▸ AUSGEWÄHLTER AUSZUG:
####

Elendiges Erwachsenwerden

Der lang erwartete dritte Roman von Jeffrey Eugenides ist ein schönes, aber kein ganz großes Buch

  • Reiner Oschmann
  • Lesedauer: 5 Min.

Der Nachhall, den seine ersten Romane »Die Selbstmord-Schwestern« und »Middlesex« auslösten, haben die Vorfreude auf Jeffrey Eugenides' dritten Roman noch größer gemacht. Nun ist er da, der Neue des 51-jährigen US-Amerikaners mit griechischen Wurzeln. »Die Liebeshandlung« ist ein Campus-Roman, der nicht nur an der Brown University in Rhode Island spielt. Doch der titelgebende Marriage Plot, das lange in »besseren Kreisen« inszenierte Ritual der Eheanbahnung, bei dem es wichtiger war, Geld zu Geld als Liebe zu Liebe zu bringen, diese Balz aus Romanen von Jane Austen oder Henry James ist zwar das Thema der Abschlussarbeit für eine der Hauptfiguren. Dreh- und Angelpunkt für den Roman ist es nicht. Nicht einmal die Liebesgeschichte im Dreieck der Absolventen Madeleine, Leonard und Mitchell ist es.

####

▸ ZU BEARBEITENDE AUFGABEN:
• 1. Stimmen die folgenden Aussagen mit der Rezension überein? Beantworten Sie jede mit Ja oder Nein und zitieren Sie dazu wörtlich die entscheidende Stelle der Rezension: (a) Jeffrey Eugenides ist 51 Jahre alt. (b) Der Roman spielt ausschließlich an der Brown University. (c) Die Liebesgeschichte zwischen Madeleine, Leonard und Mitchell ist der Dreh- und Angelpunkt des Romans.
• 2. Welche beiden Romane von Jeffrey Eugenides erschienen laut der Rezension vor seinem dritten?
• 3. Schreiben Sie aus der Rezension alles von „Elendiges Erwachsenwerden“ bis hinunter zu „Lesedauer: 5 Min.“ wortgetreu ab.

▸ GEZEIGTE DATENSÄTZE:
####

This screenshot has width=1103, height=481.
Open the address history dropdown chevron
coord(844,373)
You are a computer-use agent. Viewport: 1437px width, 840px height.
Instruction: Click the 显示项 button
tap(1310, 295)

####

▸ ENDGÜLTIGE ANTWORTEN:
• 1.
(a) Ja: „des 51-jährigen US-Amerikaners mit griechischen Wurzeln“
(b) Nein: „der nicht nur an der Brown University in Rhode Island spielt“
(c) Nein: „Nicht einmal die Liebesgeschichte im Dreieck der Absolventen Madeleine, Leonard und Mitchell ist es.“

• 2. »Die Selbstmord-Schwestern« und »Middlesex«

• 3.
Elendiges Erwachsenwerden

Der lang erwartete dritte Roman von Jeffrey Eugenides ist ein schönes, aber kein ganz großes Buch

  • Reiner Oschmann
  • Lesedauer: 5 Min.